The "Detect Data Drift" custom steps performs a number of calculations and creates metrics for tracking changes that happen in a dataset. For this comparison a date variable and an interval is required to compare the data. Detecting data drift is helpful when building ETL/ELT processes to check if the input data is still within expected ranges and is helpful when analytical models are scored or retrained as part of a process to ensure that the models are not needlessly retrained and can still safely be used.
As input table provide all of the data, then from the input data and the interval two datasets are created:
- The current dataset which contains data greater than the interval - 1 to the run date of this step
- The baseline dataset which contains data between the interval -2 and -1 to the run date of this step
The output table contains the following metrics - in brackets you will find for which types of variables the metric is tracked, PCT is short for percentage:
- sumDifference (interval)
- sumDifferencePCT (interval)
- minDifference (interval)
- minDifferencePCT (interval)
- maxDifference (interval)
- maxDifferencePCT (interval)
- meanDifference (interval)
- meanDifferencePCT (interval)
- medianDifference (interval)

■ **Exercise tasks**:
1. Copy the part of the data drift description that begins at the words "As input table" and stops after the words "- maxDifferencePCT (interval)".
2. According to the data drift description, what two things are required for the comparison?
3. Based on the data drift description, answer yes or no to each statement and quote the words that decide it:
(a) The baseline dataset holds data between the interval -2 and -1 to the run date of the step.
(b) The input table should hold only the current data.
(c) Detecting data drift can help keep models from being retrained needlessly.
The lines that follow have nothing to do with the data drift description.

■ **Information given**:
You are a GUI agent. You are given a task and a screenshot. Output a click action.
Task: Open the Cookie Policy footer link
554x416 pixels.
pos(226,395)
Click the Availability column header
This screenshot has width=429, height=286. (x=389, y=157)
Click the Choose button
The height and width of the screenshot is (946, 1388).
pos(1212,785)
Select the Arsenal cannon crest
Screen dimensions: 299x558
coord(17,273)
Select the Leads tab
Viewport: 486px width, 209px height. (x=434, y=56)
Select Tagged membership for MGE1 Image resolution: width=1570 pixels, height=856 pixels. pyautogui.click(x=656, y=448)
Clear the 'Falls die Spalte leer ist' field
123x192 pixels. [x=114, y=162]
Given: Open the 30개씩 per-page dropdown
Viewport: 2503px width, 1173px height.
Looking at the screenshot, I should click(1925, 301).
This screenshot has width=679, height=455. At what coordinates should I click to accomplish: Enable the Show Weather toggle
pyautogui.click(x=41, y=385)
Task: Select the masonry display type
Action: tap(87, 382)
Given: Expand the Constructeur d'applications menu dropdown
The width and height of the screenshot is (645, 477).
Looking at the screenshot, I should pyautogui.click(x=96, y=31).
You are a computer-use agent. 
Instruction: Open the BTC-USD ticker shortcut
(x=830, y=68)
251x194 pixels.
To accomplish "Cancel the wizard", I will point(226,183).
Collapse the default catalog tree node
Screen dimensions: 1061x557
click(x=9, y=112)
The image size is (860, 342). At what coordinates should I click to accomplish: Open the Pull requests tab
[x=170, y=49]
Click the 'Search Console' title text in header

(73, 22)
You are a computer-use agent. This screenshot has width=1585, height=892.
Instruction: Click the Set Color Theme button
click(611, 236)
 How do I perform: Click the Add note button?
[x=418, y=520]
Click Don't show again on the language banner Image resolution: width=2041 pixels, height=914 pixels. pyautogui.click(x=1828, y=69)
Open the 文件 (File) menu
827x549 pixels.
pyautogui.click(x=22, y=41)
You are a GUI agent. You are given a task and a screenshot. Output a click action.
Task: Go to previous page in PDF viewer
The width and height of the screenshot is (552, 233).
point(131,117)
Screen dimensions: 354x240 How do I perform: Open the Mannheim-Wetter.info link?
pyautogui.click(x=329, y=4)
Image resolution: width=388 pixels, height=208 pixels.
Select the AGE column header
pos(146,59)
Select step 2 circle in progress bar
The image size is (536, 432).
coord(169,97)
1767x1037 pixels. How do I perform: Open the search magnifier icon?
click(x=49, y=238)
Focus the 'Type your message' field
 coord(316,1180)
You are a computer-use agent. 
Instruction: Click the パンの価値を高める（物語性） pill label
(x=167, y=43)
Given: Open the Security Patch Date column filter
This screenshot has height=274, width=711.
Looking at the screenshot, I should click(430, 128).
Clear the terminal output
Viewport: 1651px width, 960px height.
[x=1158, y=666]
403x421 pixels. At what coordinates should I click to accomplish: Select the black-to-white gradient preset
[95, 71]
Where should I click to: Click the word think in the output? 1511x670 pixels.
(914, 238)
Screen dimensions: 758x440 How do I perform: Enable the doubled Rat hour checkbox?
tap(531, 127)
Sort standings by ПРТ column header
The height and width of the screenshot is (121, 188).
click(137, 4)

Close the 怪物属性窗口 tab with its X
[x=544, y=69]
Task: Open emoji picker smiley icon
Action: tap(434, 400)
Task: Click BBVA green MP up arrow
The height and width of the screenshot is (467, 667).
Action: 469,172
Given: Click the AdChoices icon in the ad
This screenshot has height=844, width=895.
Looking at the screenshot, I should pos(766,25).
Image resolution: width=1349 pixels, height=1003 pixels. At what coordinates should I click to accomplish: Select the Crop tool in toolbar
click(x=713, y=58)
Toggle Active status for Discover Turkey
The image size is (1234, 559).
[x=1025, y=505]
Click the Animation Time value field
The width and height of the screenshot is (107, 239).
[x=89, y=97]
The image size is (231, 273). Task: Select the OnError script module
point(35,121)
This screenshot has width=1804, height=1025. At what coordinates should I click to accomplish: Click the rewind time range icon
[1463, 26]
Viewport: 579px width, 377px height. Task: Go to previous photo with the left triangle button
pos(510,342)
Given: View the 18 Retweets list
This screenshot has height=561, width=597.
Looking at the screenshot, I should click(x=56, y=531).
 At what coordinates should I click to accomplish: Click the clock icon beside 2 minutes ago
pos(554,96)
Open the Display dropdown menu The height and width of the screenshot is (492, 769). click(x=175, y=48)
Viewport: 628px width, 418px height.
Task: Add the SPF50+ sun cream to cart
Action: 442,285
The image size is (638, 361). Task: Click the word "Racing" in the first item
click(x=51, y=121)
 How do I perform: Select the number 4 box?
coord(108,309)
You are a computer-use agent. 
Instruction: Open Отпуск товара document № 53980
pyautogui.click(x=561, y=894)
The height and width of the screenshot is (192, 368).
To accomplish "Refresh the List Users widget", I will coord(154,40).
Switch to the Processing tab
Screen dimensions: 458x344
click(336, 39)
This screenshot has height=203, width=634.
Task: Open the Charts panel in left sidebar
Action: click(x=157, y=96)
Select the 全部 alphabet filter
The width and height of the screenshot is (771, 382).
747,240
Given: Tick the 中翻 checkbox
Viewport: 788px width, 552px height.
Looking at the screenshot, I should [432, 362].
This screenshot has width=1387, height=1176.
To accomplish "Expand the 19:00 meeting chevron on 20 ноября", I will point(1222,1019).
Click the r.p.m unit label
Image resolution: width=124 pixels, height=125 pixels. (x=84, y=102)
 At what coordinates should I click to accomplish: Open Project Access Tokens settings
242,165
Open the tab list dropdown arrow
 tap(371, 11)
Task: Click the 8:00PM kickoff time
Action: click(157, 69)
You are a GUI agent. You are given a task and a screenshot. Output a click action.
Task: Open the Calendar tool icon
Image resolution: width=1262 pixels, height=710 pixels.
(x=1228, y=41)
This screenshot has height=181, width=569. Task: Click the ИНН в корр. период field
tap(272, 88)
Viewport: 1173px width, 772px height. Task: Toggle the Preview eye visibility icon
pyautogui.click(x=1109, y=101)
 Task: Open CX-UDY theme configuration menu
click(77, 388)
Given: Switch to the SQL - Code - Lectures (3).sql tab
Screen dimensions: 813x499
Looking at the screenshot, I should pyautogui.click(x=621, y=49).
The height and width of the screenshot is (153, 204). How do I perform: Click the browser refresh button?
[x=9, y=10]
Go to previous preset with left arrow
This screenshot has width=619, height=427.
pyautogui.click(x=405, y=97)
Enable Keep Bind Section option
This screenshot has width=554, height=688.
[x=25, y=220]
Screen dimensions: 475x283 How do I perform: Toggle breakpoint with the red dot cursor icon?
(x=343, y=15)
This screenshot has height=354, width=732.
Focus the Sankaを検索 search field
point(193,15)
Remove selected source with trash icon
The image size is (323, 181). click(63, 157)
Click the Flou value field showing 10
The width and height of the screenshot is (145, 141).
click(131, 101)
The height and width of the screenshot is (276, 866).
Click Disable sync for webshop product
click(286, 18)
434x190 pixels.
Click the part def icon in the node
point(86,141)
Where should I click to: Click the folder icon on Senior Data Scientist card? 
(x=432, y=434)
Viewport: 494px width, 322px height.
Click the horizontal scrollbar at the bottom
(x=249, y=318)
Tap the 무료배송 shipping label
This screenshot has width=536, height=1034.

■ **Outputs for the tasks**:
1.
As input table provide all of the data, then from the input data and the interval two datasets are created:
- The current dataset which contains data greater than the interval - 1 to the run date of this step
- The baseline dataset which contains data between the interval -2 and -1 to the run date of this step
The output table contains the following metrics - in brackets you will find for which types of variables the metric is tracked, PCT is short for percentage:
- sumDifference (interval)
- sumDifferencePCT (interval)
- minDifference (interval)
- minDifferencePCT (interval)
- maxDifference (interval)
- maxDifferencePCT (interval)

2. A date variable and an interval.

3.
(a) Yes: "The baseline dataset which contains data between the interval -2 and -1 to the run date of this step"
(b) No: "As input table provide all of the data"
(c) Yes: "to ensure that the models are not needlessly retrained"